In a sunless castle by a timeless sea, the story went, lived a young prince named Pelleas. He was as innocent and guileless as Melisande, the bride of his half brother. In a helpless, fateful series of encounters, their destinies became tangled until, on a moonlit night, he became literally entangled in her long hair as she combed it down from her tower window. And just when they fully realized their love, her husband came upon them and ran his sword through Pelleas.
It took Debussy ten years to finish his score. Then, in 1902, it had its first performance, and it made Debussy's reputation. Too delicate to qualify as operatic roast beef, Pelleas easily won a place in the repertory as a savory for connoisseurs. As such, last week, it was served up at Manhattan's Met after an absence of four seasons. It was the Met's best performance of the season so far.
Debussy's singers have no arias--they sing as naturally as if speaking--while the orchestra sweeps along in the major role. Unlike Wagner's characters, Debussy's do not bemoan their fates; they simply submit to them. Nor is there any Wagnerian bellowing. Where Tristan shouts "Isolde! Geliebte!" at the top of his lungs, with the orchestra going full out, Pelleas whispers "Je t'aime."

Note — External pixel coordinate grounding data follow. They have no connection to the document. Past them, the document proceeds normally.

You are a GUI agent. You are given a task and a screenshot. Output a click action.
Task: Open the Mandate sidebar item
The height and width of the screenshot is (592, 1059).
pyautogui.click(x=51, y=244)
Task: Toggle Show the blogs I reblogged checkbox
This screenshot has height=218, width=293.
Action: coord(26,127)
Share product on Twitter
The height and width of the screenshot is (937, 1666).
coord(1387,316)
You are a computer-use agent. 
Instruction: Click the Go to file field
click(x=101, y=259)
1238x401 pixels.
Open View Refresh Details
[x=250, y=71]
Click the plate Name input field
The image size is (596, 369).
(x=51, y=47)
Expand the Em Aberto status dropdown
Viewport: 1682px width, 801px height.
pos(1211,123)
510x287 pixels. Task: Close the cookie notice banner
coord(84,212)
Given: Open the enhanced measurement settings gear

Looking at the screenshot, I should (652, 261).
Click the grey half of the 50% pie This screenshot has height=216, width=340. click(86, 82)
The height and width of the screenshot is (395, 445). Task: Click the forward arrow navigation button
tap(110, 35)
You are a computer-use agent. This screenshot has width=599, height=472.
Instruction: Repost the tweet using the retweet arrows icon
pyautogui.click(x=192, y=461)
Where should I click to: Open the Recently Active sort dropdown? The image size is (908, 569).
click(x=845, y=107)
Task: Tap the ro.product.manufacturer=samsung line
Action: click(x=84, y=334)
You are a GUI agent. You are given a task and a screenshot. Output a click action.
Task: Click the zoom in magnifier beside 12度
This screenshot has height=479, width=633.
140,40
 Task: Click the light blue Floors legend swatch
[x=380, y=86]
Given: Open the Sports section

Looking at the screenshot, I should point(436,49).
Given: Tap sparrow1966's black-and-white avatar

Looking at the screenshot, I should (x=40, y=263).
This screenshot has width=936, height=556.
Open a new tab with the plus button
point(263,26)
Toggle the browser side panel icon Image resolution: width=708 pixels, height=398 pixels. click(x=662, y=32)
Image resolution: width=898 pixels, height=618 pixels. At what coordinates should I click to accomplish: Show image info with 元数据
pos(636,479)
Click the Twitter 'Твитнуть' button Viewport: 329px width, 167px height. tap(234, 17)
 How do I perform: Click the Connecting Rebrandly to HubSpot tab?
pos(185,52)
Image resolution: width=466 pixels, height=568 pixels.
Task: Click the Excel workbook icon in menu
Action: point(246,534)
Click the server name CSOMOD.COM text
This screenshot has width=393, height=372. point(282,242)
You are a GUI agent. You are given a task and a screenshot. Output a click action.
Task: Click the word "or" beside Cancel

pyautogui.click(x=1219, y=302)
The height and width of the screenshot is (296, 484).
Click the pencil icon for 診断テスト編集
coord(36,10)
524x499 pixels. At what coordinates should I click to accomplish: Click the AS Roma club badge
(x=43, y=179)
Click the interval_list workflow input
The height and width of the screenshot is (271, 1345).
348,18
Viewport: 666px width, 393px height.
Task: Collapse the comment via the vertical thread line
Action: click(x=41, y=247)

Peerless French Conductor Pierre Monteux, 78, made the Metropolitan orchestra sound like the first-rate instrument it can be, blending Debussy's music in a luxurious veil of sound, building subtly from the elusive sighings of the first scenes to the full-blooded climax near the end. Onstage, Baritone Theodor Uppman sang and acted Pelleas asif he believed him. Baritone Martial Singher (as the half brother), Basso Jerome Hines (as the half-blind grandfather) and Martha Lipton (as Pelleas' mother) all sang like fine anti-Wagnerians. And though the delicate voice of Soprano Nadine Conner (Melisande) sometimes seemed half lost in the glimmering sound from the orchestra pit, her performance came even closer than the others' to the opera's fairy-tale intention.
Though the Met has no illusions that Debussy will pull the crowds that Verdi, Puccini--and Wagner--do. it is proudly scheduling five more performances this season. It will also broadcast Pelleas nationally on Jan. 2.